Конфуз был замечен. Сообразив, что его драма рискует потерять всякую силу, Кипарис увеличил громкость музыки и ураганного рева и перекрыл таким манером грубые насмешки публики.
Только теперь, среди вновь взъярившихся стихий, увидела Алкиона своего любимого. Уцепившись за обломок доски, Кеик совсем один плыл в кипенье брызг и пены. В волосах у него блестели водоросли, на плечах лепились морские анемоны и ракушки; он простирал к Алкионе окровавленную руку, с открытых губ рвался немой крик. И Алкиона закричала вместо него. И проснулась. И увидела Кеика, глубоко и спокойно дышавшего рядом на ложе. Но вид его не дал ей утешения.
Наутро усталые солдаты побрели в гавань. У трапа бригантины они остановились. Кеик поднялся на борт, то и дело оглядываясь на этом коротком, отвесном пути, а потом долго стоял у поручней, бригантина же тем временем скользила сквозь густой, будто дышащий лес мачт и рей в открытое море и мало-помалу скрылась из глаз провожающих. С этой минуты все происходило так, как виделось во сне, только в более темных, насыщенных красках.

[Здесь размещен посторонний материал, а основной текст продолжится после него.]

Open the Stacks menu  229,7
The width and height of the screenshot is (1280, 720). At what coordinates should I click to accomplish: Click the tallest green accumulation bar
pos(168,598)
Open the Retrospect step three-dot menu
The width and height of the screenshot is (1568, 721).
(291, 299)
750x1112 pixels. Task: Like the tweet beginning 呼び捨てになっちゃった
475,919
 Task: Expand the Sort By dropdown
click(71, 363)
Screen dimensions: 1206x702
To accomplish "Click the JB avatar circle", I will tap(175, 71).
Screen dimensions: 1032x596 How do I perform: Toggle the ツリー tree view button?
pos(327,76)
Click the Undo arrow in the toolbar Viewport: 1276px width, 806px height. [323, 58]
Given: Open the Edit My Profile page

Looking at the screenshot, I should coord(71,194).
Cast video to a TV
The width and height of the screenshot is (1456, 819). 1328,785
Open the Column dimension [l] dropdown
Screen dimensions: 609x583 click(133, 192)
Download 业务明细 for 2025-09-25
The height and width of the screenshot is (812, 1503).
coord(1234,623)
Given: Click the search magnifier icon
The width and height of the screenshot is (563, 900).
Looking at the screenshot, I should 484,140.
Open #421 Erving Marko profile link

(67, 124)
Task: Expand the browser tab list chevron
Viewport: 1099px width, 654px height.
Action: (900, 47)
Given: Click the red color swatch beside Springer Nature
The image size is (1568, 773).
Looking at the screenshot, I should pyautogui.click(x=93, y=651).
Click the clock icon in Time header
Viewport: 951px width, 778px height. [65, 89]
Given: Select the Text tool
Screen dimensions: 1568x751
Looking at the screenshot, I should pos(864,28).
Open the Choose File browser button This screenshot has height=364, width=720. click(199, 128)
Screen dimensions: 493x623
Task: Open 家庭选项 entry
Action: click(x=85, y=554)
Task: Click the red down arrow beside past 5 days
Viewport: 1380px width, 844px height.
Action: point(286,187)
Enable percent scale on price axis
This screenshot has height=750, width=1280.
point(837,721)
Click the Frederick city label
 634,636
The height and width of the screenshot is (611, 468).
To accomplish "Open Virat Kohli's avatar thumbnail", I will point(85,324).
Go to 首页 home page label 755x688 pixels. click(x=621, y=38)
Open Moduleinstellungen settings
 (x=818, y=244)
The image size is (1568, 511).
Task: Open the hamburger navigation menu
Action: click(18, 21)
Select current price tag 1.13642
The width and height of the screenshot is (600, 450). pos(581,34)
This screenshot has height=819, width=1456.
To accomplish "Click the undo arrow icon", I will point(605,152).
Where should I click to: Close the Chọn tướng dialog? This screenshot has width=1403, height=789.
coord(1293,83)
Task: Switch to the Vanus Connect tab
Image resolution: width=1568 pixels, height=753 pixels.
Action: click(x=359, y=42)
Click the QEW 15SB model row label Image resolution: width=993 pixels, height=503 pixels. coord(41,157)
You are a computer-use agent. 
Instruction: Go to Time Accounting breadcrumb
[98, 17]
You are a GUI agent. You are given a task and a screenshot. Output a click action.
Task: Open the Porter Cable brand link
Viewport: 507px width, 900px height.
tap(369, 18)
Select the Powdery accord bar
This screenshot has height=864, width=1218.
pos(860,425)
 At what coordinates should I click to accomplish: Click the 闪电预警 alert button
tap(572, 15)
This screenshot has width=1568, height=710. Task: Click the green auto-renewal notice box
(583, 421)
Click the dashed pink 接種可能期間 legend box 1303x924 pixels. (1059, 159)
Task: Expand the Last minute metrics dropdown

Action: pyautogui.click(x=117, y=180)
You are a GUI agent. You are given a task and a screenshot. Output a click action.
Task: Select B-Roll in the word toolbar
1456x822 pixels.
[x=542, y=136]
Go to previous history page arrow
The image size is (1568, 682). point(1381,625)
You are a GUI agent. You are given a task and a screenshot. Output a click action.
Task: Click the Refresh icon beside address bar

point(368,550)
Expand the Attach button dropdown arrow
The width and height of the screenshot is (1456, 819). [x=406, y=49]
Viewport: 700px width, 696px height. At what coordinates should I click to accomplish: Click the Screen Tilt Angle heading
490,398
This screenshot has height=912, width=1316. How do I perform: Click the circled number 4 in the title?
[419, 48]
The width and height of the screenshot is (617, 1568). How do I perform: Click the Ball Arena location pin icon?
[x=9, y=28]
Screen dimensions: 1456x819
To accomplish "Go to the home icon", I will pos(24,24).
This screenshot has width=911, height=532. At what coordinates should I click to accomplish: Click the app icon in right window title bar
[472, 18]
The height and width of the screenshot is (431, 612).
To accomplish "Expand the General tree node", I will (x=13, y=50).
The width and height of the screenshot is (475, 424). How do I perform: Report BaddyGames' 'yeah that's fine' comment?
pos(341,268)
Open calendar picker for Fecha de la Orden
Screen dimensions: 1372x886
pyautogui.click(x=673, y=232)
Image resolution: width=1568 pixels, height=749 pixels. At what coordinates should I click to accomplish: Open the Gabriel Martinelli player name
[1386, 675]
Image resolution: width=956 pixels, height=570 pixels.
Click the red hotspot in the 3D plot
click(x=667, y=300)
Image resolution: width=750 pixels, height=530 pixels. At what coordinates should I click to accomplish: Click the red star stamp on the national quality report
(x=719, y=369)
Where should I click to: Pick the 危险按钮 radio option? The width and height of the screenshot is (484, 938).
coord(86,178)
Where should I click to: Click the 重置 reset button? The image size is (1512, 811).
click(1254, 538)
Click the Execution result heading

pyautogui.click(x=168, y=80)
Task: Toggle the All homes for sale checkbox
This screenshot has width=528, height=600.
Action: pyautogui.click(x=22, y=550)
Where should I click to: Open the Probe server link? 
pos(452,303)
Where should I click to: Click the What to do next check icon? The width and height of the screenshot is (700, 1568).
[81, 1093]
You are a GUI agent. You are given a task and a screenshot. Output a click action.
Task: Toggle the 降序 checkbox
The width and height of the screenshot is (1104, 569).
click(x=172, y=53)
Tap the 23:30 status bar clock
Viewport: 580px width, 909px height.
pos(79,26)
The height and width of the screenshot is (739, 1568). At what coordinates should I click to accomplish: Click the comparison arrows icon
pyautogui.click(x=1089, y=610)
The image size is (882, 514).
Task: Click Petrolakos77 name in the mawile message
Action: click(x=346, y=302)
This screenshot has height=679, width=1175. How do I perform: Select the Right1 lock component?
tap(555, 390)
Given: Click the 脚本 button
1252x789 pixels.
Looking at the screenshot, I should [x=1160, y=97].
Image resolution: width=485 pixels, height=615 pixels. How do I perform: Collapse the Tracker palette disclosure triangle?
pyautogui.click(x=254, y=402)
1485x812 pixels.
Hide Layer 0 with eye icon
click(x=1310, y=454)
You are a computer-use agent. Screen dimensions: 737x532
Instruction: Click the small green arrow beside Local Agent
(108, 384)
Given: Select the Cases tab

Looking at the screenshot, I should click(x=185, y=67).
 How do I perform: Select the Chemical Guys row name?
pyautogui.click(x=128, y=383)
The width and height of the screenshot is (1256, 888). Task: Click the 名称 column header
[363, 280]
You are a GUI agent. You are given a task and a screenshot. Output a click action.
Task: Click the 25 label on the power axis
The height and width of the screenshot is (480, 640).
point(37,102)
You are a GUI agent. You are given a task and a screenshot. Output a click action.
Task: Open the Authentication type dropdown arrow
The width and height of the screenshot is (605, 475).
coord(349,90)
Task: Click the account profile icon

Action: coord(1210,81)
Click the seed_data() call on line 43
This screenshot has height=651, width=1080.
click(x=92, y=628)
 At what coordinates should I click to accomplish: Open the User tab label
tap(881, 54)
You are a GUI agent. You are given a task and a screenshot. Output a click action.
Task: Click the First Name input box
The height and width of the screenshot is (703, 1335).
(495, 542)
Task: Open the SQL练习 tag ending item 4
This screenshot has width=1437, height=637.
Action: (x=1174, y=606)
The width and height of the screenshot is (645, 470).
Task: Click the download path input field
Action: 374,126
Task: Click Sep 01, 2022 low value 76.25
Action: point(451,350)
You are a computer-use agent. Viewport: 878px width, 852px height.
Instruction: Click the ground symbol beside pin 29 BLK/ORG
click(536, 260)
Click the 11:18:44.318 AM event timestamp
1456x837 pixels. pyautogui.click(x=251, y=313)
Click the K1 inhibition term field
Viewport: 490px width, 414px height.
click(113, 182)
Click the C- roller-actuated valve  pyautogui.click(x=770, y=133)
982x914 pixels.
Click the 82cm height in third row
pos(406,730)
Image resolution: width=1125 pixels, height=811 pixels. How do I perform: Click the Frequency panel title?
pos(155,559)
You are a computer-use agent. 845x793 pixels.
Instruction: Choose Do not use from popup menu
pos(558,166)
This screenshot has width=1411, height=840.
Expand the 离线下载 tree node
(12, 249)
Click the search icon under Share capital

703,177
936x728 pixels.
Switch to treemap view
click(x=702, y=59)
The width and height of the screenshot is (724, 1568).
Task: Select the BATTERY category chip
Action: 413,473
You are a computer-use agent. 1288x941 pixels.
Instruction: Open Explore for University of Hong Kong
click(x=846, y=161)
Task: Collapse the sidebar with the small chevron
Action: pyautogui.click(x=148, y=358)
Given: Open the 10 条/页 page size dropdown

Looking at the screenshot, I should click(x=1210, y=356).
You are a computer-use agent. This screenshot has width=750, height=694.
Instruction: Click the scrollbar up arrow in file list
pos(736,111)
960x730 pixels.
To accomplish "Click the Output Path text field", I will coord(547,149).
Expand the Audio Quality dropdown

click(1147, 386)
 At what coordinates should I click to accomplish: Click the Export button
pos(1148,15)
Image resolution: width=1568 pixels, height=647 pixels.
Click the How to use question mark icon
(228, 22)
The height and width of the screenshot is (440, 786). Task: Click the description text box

На исходе третьего дня после отплытия грянула буря из сновиденья. Спутники Кеика работали как безумные, стремясь отвратить свою погибель, в отчаянии швыряли в пучину балласт, а затем и жертвенные дары, и все же, когда корабль пошел ко дну, он был безжизненным остовом. Первым умер парусный мастер: не дожидаясь смерти в волнах, он наложил на себя руки; остальные еще час с лишним боролись за жизнь, но тоже сгинули. Под конец Кеик был совсем один, каким и видела его тогда Алкиона, он еще крепко цеплялся за свой обломок, хрипя и захлебываясь, выкашливал из себя ее имя и последнюю надежду. Лишь теперь он понял, что источник силы и утешенья таится в объятиях Алкионы, а не в Дельфах и тому подобных святилищах. Как же мечтал он теперь о ней и о земле, по которой она ходила, о твердой почве. Но вот и его поглотила бездна. На доске остались кровавые пятна, быстро смытые водой, да несколько лоскутьев кожи; морские птицы опустились на обломок и склевали эти следы. И тогда море утихло.
Тем временем все же похолодало. Флер тумана окутал черные деревья Томов, лабиринт улочек, кованые украшения; каждый вечер этот туман поднимался от берега, а за ночь выпадал инеем. На фургоне киномеханика поблескивали первые ледяные кристаллы. Жаровни уже едва теплились, и углей в них больше не подкладывали. Зрители знали обычную продолжительность Кипарисовых драм и, догадываясь, что сегодняшняя идет к концу, начали громко обмениваться предположениями насчет ее исхода. Кипарис сдался и убавил громовой звук.
Сон Алкионы сбылся; однако пока еще вдова сидела с двумя подругами среди лавров и роз на дворцовой террасе и шила платье, которое собиралась надеть на торжества в честь возвращения Кеика. Мыслями она далеко опередила и эту работу — плела гирлянды, видела, как по крутой дороге к ней навстречу идет Кеик, и раскрывала объятия.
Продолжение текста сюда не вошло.